Quando, em 2006, publiquei um texto neste Blog criticando a Lei n. 10.931, de 2 de agosto de 2004, considerando-a deliberadamente mal feita, não imaginava que as pessoas responsáveis pela sua elaboração pudessem ser as mesmas – ou aparentadas – daquelas que, nos EUA, tinham desenvolvido o regime conhecido como sub prime, que está na raiz da atual crise financeira norte americana.

Agora, que a crise eclodiu, e ganhou contornos mundiais, há uma grande cobrança contra a falta de regulação internacional do sistema monetário fenômeno que, aqui no Brasil, esconde-se atrás de uma regulação mal feita, que visa a confundir o aplicador da Lei, vindo bem a propósito lembrar do que escreveu o jurista JOÃO GUILHERME SAUER no prefácio do livro “A Face Legal do Dinheiro”, in verbis:

“O positivismo fornece instrumentos poderosíssimos de identificação e descrição dos institutos jurídicos, clareando-lhes o conceito, de modo a reduzir sobremaneira opções arbitrária por parte do intérprete e do aplicado do Direito.
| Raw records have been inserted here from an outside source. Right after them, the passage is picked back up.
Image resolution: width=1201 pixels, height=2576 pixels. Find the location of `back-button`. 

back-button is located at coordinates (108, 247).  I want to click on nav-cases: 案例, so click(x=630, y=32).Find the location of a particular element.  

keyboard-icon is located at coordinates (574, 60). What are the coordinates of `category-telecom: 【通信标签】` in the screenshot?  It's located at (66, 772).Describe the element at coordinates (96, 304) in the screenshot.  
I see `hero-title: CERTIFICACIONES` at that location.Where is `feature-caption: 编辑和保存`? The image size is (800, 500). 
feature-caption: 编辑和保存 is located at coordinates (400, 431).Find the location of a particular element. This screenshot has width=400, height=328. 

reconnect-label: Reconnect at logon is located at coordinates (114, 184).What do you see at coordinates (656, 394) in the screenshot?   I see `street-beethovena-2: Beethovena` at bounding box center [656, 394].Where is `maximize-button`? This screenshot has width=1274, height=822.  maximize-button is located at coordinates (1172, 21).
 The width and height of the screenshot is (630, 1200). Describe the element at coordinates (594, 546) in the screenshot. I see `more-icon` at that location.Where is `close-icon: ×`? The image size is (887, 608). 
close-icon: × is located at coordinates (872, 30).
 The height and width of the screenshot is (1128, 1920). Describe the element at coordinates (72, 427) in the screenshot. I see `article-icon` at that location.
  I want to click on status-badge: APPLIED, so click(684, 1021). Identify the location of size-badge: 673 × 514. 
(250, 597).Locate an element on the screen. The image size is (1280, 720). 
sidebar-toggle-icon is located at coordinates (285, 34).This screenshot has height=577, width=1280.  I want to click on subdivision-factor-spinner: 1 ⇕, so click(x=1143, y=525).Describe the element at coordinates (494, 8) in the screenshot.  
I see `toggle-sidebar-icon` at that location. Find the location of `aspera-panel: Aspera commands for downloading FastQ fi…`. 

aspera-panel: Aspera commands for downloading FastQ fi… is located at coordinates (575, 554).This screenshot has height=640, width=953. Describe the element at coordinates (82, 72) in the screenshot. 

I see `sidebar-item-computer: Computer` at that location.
E isto é tanto mais importante quando é sabido que uma das formas de relaxamento da vinculação do aplicador à lei é a volatilização dos conceitos jurídicos, permitindo que eles tenham conotações diferentes ( e, muitas vezes, divergentes ) nas diversas estrutura normativas ( ora nas hipóteses legais, ora nas conseqüentes, ora em ambos. “

Como o Brasil, herdeiro de tradições ibéricas, é um Estado repleto de regras, o nosso sistema monetário não peca por falta de regulação mas, como no caso dessa Lei n. 10.931, de 2004, por má regulação, o que pode levar aos mesmos desastrosos resultados.